>> begin PASSAGE GIVEN

3. Representations and Warranties of the Dealer-Manager. You represent and
warrant to and agree with each Series and the Fund Manager as follows:
(a) You are a member in good standing of the NASD, and will
maintain such membership throughout the term of this
Agreement.
(b) You will comply with all Federal laws pertaining to the sale
of securities, the laws of the jurisdictions in which you sell
the Units, the 1933 Act Rules and Regulations and the
Constitution, By-Laws and Rules of the Association of the
NASD, and Rule 15c2-4 under the 1934 Act as interpreted in
NASD Notice to Members 84-64 (which requires that during the
escrow period checks be transmitted by you to the escrow agent
as soon as practicable, but in any event by noon of the second
business day following receipt by you).
(c) You will make no sale of the Units unless such sale is
preceded or accompanied by the Prospectus.

>> end PASSAGE GIVEN

PROMPT 1: Summarize the dealer-manager representations passage in two sentences.
The contract text and the records are unrelated material.

>> begin DATA PROVIDED

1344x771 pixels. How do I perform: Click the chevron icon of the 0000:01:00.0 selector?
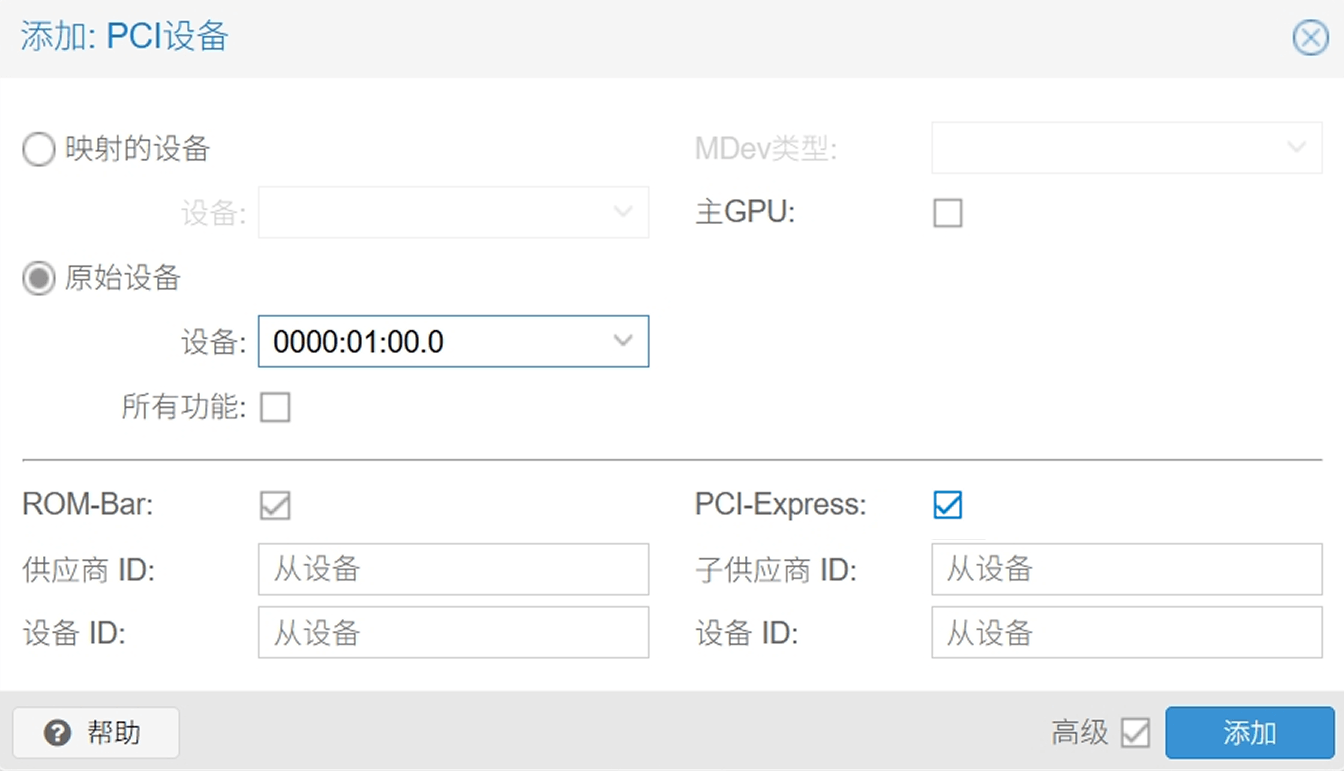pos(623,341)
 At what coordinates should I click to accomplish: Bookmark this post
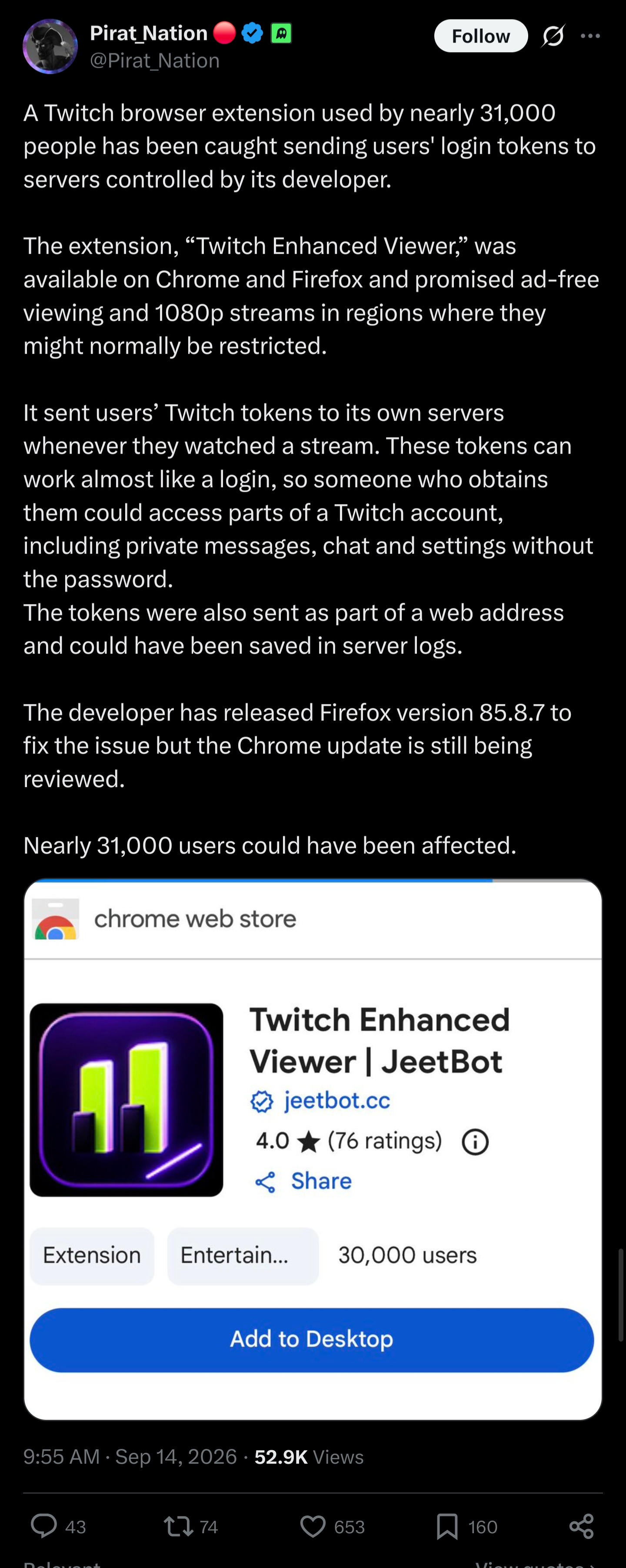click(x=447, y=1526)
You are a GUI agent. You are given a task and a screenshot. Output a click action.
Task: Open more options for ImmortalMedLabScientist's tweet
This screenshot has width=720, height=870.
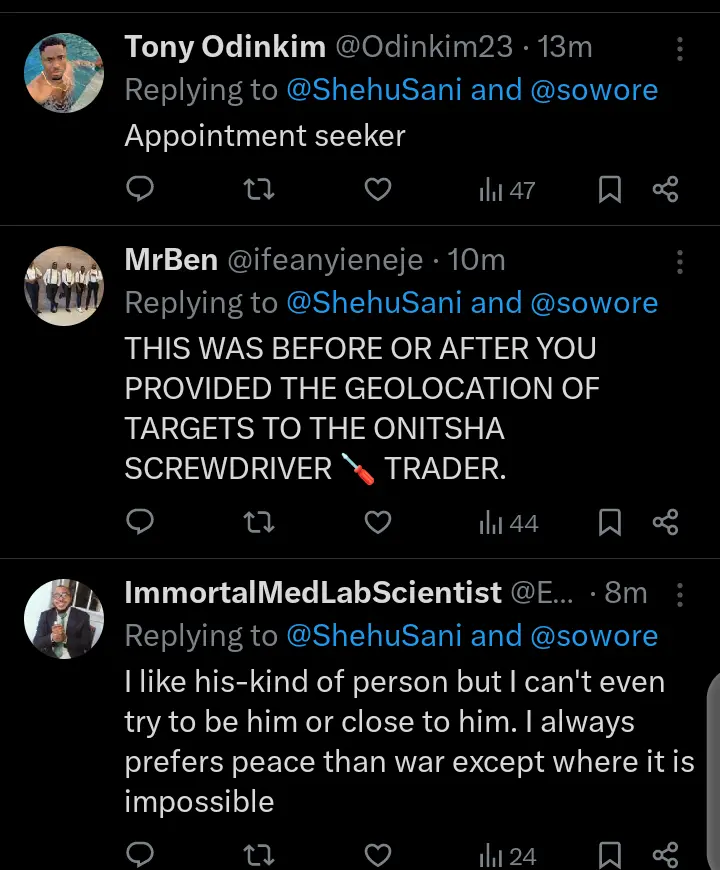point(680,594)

>> end DATA PROVIDED
>> begin DATA PROVIDED

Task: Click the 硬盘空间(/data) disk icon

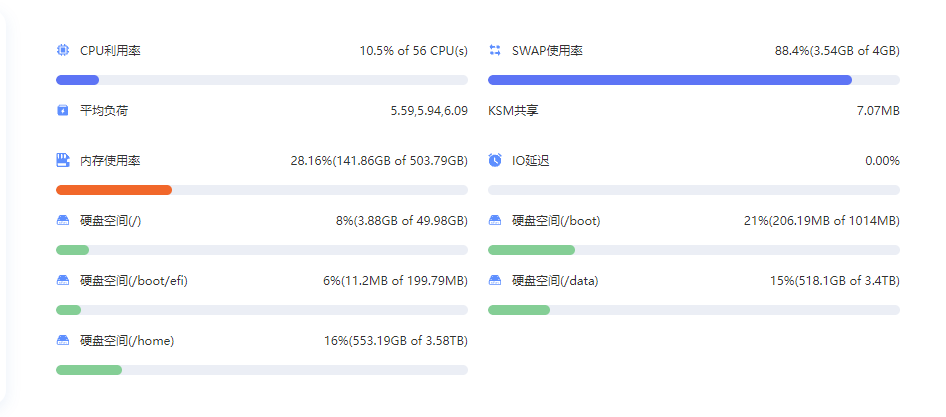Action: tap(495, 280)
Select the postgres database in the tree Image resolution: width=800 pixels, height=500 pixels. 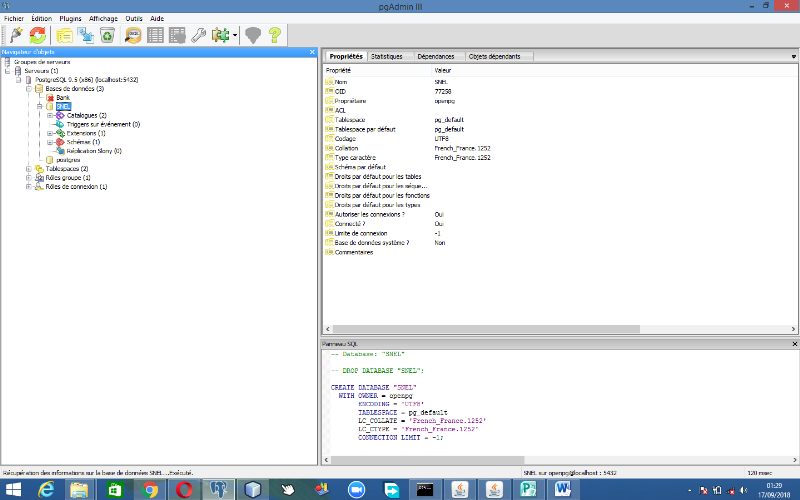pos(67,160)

>> end DATA PROVIDED
>> begin DATA PROVIDED

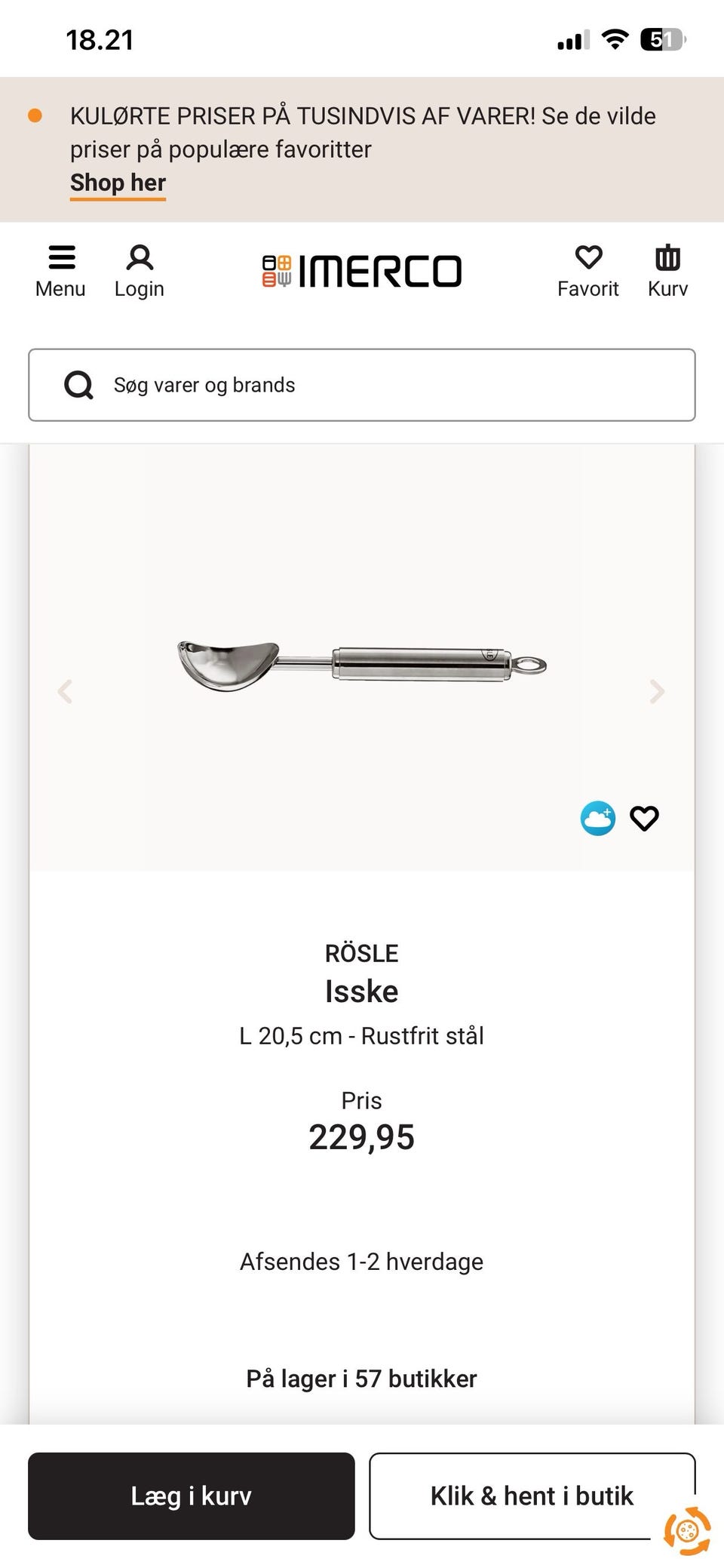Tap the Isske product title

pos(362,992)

>> end DATA PROVIDED

PROMPT 2: Print everything in the records from the line containing "1344x771 pixels. How" down to the line containing "point(680,594)", including both of those lines, and omit the pictures.

WRITTEN REPLY 1: The Dealer-Manager represents, warrants and agrees with each Series and the Fund Manager that it is an NASD member in good standing and will keep that membership for the term of the Agreement. It will comply with federal securities laws, the laws of the jurisdictions where it sells the Units, the 1933 Act Rules and Regulations, NASD rules and Rule 15c2-4 (including sending escrow-period checks to the escrow agent by noon of the second business day after receipt), and will sell Units only when the sale is preceded or accompanied by the Prospectus.

WRITTEN REPLY 2:
1344x771 pixels. How do I perform: Click the chevron icon of the 0000:01:00.0 selector?
pos(623,341)
 At what coordinates should I click to accomplish: Bookmark this post
click(x=447, y=1526)
You are a GUI agent. You are given a task and a screenshot. Output a click action.
Task: Open more options for ImmortalMedLabScientist's tweet
This screenshot has width=720, height=870.
point(680,594)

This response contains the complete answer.